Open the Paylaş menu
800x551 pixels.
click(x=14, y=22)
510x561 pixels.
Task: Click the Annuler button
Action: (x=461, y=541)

▸ **Task statement**: Rewrite the items with every "pixels" replaced by "px" and nothing else changed.

▸ **Answer to the exercise**:
Open the Paylaş menu
800x551 px.
click(x=14, y=22)
510x561 px.
Task: Click the Annuler button
Action: (x=461, y=541)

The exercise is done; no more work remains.